La grada, la cantina y todo el contorno del recinto de juego fueron un hervidero. No faltaron los cánticos, las camisetas rojas, los bombos, las trompetas y bocinas de los alumnos de la Escuela Luis Calvo Sanz. Ni los cláxones de las denominadas seis hormigoneras del ascenso de Horbesa. Y todo para lograr otra vez la vuelta a Tercera, como en la temporada 2001-2001.

Todos, jugadores y afición, se unieron en torno a un fin común, la ayuda al Bergantiños, un equipo al que se le entregaba un calor (pese a la lluvia, que iba y venía) desde la grada que no recordaba casi nadie. Fueron 90 minutos de «vivir, padecer e disfrutar», en palabras del alcalde, Evencio Ferrero, uno de los muchos aficionados que llenaron las gradas, igual que el diputado y concejal Alberto Sueiro.

Las presencias eran notorias, incluyendo a ex directivos que aportaron su grano de arena.

La lluvia, que comenzó al final de la primera parte y durante casi toda la segunda, no amilanó los ánimos.

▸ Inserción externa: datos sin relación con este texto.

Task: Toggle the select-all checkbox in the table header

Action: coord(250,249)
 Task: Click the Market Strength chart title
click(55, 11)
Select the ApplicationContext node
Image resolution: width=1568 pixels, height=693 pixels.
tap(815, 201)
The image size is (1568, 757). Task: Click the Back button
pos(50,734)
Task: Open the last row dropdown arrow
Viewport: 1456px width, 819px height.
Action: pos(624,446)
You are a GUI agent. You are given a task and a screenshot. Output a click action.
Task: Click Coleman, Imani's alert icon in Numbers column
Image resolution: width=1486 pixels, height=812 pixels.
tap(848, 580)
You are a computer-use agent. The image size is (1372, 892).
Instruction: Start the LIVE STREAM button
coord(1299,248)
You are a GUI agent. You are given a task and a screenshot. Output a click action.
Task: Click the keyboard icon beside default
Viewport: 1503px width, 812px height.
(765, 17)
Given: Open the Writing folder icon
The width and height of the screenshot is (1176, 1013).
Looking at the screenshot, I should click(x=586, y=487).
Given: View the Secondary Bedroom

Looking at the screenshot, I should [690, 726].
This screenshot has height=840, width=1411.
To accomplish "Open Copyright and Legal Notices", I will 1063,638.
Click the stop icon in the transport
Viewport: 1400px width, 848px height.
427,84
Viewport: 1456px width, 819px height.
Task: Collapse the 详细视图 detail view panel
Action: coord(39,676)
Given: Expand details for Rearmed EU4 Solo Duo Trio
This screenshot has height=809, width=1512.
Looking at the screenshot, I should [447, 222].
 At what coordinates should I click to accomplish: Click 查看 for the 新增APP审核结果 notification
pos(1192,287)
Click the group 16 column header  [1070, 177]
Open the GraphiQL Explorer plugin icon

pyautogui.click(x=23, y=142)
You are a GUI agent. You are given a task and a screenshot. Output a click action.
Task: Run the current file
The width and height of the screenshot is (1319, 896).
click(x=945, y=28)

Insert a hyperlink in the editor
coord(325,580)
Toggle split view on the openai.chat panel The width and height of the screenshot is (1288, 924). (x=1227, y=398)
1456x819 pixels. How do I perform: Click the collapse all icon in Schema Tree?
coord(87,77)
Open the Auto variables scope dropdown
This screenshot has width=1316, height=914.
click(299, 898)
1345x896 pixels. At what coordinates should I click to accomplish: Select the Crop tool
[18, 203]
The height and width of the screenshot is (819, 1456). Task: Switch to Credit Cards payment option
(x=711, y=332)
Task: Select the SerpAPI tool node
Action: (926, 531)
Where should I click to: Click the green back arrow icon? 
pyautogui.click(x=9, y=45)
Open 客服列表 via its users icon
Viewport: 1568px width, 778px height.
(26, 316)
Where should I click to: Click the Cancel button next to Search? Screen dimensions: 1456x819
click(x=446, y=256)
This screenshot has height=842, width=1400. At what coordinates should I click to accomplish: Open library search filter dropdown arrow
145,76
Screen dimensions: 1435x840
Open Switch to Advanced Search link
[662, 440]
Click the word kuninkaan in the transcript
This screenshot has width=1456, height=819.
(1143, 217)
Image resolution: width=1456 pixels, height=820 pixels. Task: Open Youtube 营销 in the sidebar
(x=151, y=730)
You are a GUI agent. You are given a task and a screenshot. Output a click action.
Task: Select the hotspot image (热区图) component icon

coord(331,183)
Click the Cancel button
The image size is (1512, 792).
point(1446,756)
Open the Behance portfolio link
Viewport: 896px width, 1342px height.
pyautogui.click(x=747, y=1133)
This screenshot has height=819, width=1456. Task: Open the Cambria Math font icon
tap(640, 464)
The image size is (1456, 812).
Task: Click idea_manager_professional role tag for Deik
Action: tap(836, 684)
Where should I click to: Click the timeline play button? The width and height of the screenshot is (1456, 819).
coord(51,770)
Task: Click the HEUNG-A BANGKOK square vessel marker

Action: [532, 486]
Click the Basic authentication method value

Si acaso, los de los chavales del Luis Calvo a los que le tocó jugar en el descanso. Los cánticos se escuchaban constantemente, la intensidad de la grada parecía traspasar la piel de los jugadores. Todo era un cúmulo de circunstancias que convertía a los carballeses en gacelas sobre la hierba de As Eiroas.

El silbido final del colegiado vigués Pérez Cabaleiro desató toda la tensión acumulada durante la larga semana y, sobre todo, en la propia jornada dominical.

Los propios jugadores mostraron su júbilo en el propio terreno de juego. Abrazos, felicitaciones, lágrimas, gritos de alegría y cánticos, más cánticos. Después hubo cava, las tradicionales duchas, el presi en volandas.... Y más tarde, la visita a la fuente de la plaza de la Cruz Rojas, el baño atemperado, los recorridos por las calles de la localidad, los vítores de vecinos, amigos y aficionados... Un día para recordar.